A confrontation between a condo developer in south Vancouver and the Musqueam Indian band has heated up after archeological work on the site this week turned up intact ancestral remains of two infants and another body.
The discovery comes three months after archeologists first found intact ancestral remains on the site that the Musqueam say was an ancestral burial ground dating back thousands of years.
The additional remains adds extra urgency to efforts to stop the development, Musqueam spokesman Wade Grant said Wednesday in an interview.
However, Bob Ransford, a spokesman for the developer, said the developer intends to continue its work on the site. The developer has permits from the provincial and city governments to demolish buildings on the site and complete archaeological work.
The condominium development is adjacent to the Marpole Midden, a stretch of land on South Marine Drive by the Arthur Laing Bridge recognized as a Canada Heritage site. The developer, Gary and Fran Hackett, have received approval to build a five-storey condominium.
The developer had agreed in March to temporarily stop work on the site following a protest and picket by several Musqueam members. However, talks involving the developer, the Musqueam band and government officials failed to resolve their differences and work resumed in April.

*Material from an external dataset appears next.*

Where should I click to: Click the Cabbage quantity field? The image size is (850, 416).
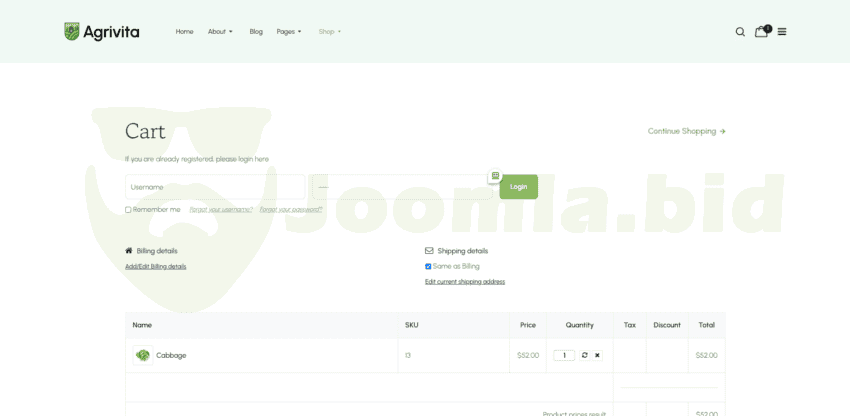(x=564, y=355)
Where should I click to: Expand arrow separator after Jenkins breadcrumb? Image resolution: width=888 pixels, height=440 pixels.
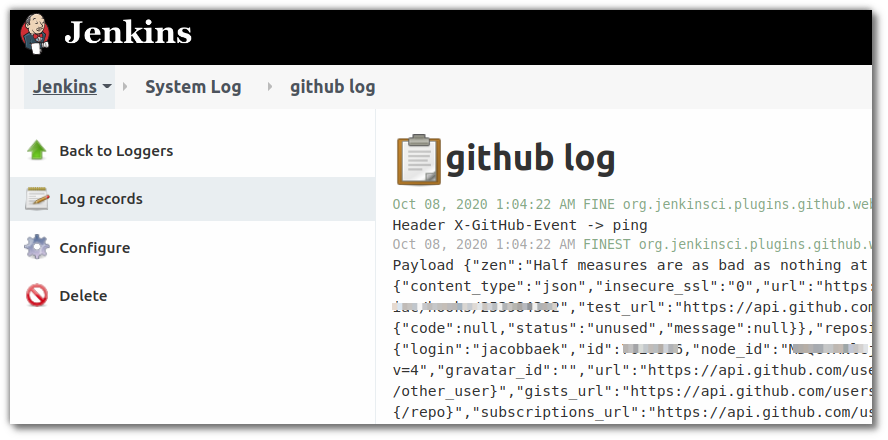(x=125, y=87)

Two weeks ago, the Musqueam issued an open letter in which they offered to resolve the conflict by trading lands they were expecting to receive in settlement of claims elsewhere in Metro Vancouver for the South Marine Drive site. Mr. Grant said Wednesday the Musqueam were still waiting for a response to their proposal from the B.C. government.
Mr. Ransford said the developer has not seen a proposal from the Musqueam. He described the open letter outlining the suggestion as "ideas floated to the media."
The Musqueam band was planning to hold a rally and protest picket on Thursday that they hope will once again stop work on the site.